The voice — ostensibly coming from the White House — immediately relieves him of his duty and puts Executive Officer Sam Kendal (Scott Speedman) in charge. Kendal, too, gets all the way to the last second before changing his mind and reiterating the need to have the command come through the correct channel.
That’s when the Colorado is fired upon — friendly fire — and hit. Damaged, sitting on the bottom of the ocean, Chaplin and Kendal need to make a decision as the rest of their crew wonder out loud why the command was disobeyed. Chaplin decides the Colorado needs to get out of harm’s way and they have to find out what’s happening above water and back in Washington. So he charts a stealth course to a remote island and surfaces. The locals aren’t all friendly, his crew is frustrated, and U.S. fighter pilots are bearing down on the island and the submarine. Last Resort’s premise is solidified by Chaplin’s next move — the only one he thinks he has left — warning that if the fighter planes don’t turn back, he’ll nuke Washington.
OK, so now we’ve got something truly brewing.
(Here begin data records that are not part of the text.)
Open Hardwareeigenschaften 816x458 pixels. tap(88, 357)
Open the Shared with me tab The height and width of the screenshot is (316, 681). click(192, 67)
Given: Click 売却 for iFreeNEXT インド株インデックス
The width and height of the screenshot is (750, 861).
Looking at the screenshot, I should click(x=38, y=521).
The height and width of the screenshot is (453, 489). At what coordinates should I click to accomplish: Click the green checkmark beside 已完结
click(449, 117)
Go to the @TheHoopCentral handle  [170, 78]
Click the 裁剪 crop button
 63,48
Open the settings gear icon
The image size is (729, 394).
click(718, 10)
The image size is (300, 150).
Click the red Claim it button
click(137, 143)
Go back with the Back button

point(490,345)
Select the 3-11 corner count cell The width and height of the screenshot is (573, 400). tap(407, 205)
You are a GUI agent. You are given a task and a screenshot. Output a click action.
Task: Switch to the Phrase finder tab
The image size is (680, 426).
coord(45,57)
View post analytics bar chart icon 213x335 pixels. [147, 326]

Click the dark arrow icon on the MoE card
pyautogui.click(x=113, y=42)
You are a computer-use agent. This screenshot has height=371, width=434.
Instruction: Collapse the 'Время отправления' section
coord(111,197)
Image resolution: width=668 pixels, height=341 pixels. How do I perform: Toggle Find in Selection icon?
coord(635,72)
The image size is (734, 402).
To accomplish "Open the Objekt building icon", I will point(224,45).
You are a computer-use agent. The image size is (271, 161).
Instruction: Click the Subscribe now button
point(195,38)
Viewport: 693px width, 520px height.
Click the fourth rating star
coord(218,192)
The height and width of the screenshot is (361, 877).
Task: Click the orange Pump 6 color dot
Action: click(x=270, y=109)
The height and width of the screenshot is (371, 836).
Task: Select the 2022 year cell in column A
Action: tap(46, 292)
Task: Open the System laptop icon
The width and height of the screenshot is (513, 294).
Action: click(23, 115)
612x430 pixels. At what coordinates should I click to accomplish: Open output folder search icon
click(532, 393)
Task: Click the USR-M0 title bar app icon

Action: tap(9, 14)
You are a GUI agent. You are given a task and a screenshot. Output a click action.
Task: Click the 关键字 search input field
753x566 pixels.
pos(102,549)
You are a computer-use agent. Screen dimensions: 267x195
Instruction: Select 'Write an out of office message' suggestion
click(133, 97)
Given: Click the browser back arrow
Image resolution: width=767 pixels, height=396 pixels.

Yet viewers will wonder, how long can there be a standoff? How long can they stay on the island? Not to mention, who called in the strikes on Pakistan?
Clearly, Gajdusek, who had the initial idea, and Ryan have thought this through. Ryan has said it’s important to view Chaplin and his crew as patriots, not renegades. And, while speaking with critics this summer, he made a case for there being plenty of plotlines and story direction.
“There’s not going to be a ‘monster of the week’ kind of situation, but there will be high stakes,” said Ryan. “There will be three kinds of threats that we deal with — first, from the outside world. America’s not happy that the submarine is sitting parked with nuclear weapons aimed at it. There’s threats on the island, as represented by Julian Serrat (played by Sahr Ngaujah), the local strongman, who is not thrilled at the arrival of these people. And then probably most interesting to me is the internal threats. There started off being 150 people on the submarine; there’s 130-something by the end of the pilot. What threats will emerge from within that group?” Some of the crew will be with the leaders, and some won’t. There even will be storylines about how the women on the submarine are treated.
There is a slightly claustrophobic feel to some of the pilot — reminiscent of the feeling the revamped Battlestar Galactica gave — but you can’t help but feel that on a submarine. Despite that, Last Resort manages to move at a feverish pace, with pulse-pounding twists and turns.
The two leads command these initial scenes, creating a palpable tension. Braugher in particular is superb, generating trust, authority and a hint that he’s got some secrets all at once.
Ryan, who created the brilliant drama The Shield, the all-too-short-lived Terriers on FX and The Chicago Code on Fox, certainly has earned some patience for what he’s trying to get at.
Last Resort has a large cast with several stories that Ryan should be able spin out to keep the viewers’ interest well beyond the pilot. The game is to hang in there for at least four episodes and see whether a solid movie premise can turn into a watchable weekly series.